◆ **What is being asked**
The required output is an exact copy of the lines from the one containing "Image resolution: width=868" through the end of the entries below, with pictures removed.

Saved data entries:
━━━
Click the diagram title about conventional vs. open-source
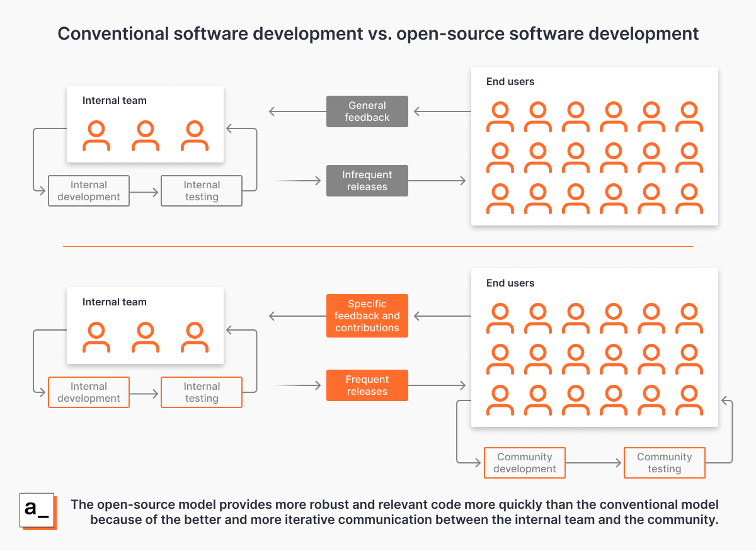This screenshot has width=756, height=551. [378, 33]
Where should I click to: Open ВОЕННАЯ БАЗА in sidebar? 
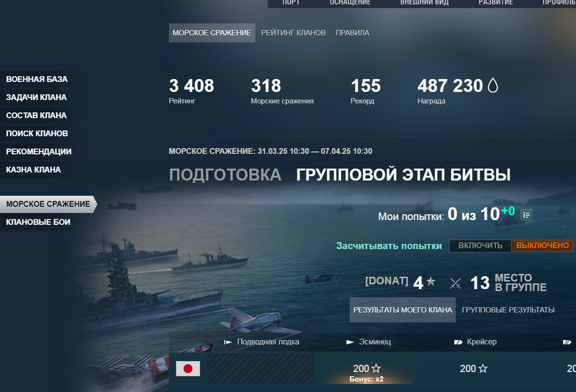(x=37, y=79)
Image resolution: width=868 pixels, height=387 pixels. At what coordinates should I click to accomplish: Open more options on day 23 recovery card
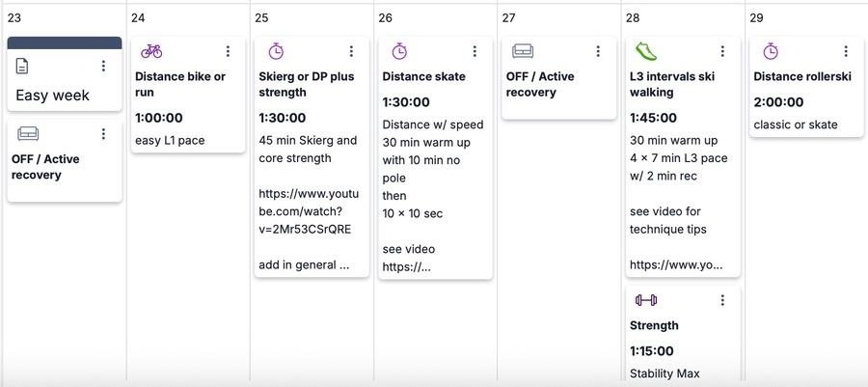103,133
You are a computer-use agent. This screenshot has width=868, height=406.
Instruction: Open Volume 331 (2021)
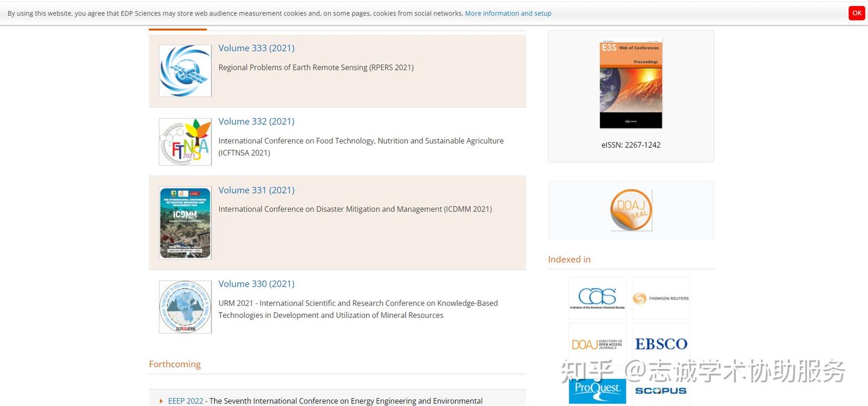[256, 190]
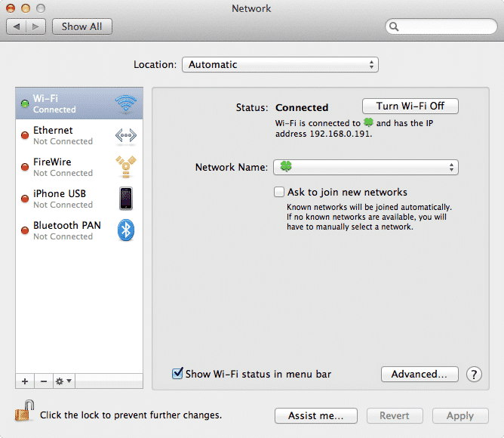Enable Ask to join new networks
Viewport: 504px width, 438px height.
[279, 193]
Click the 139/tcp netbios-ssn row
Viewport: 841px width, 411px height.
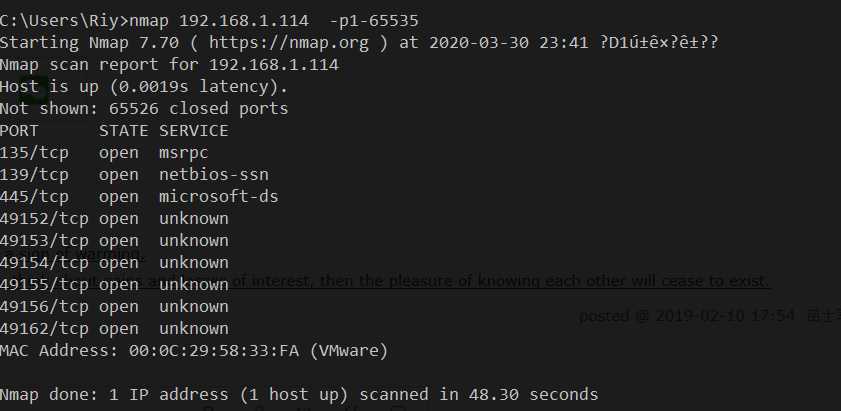[134, 175]
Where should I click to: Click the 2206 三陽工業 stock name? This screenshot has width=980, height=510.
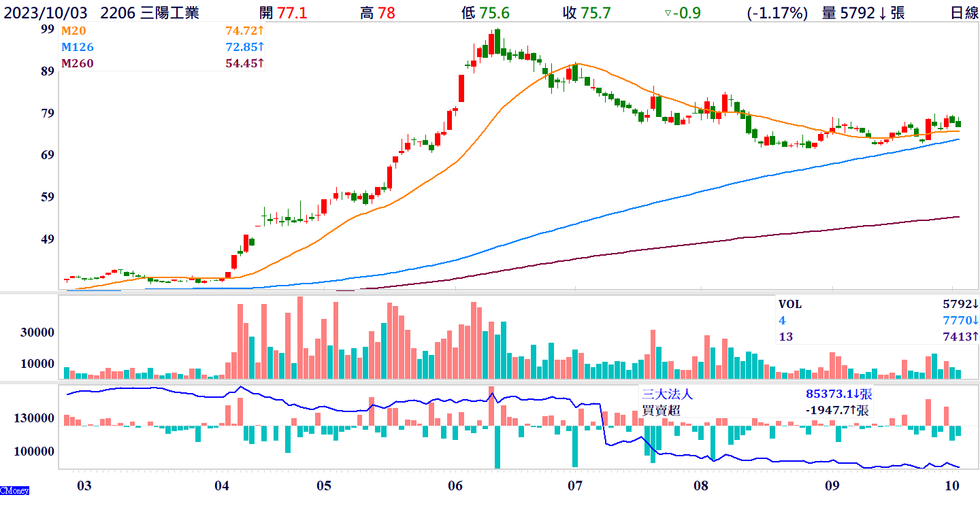pyautogui.click(x=149, y=13)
━━━
◆ **Response to this exercise**
Image resolution: width=868 pixels, height=387 pixels. At what coordinates should I click to accomplish: Open more options on day 23 recovery card
103,133
You are a computer-use agent. This screenshot has width=868, height=406.
Instruction: Open Volume 331 (2021)
[256, 190]
Enable Ask to join new networks
Viewport: 504px width, 438px height.
[279, 193]
Click the 139/tcp netbios-ssn row
Viewport: 841px width, 411px height.
[134, 175]
Where should I click to: Click the 2206 三陽工業 stock name? This screenshot has width=980, height=510.
pyautogui.click(x=149, y=13)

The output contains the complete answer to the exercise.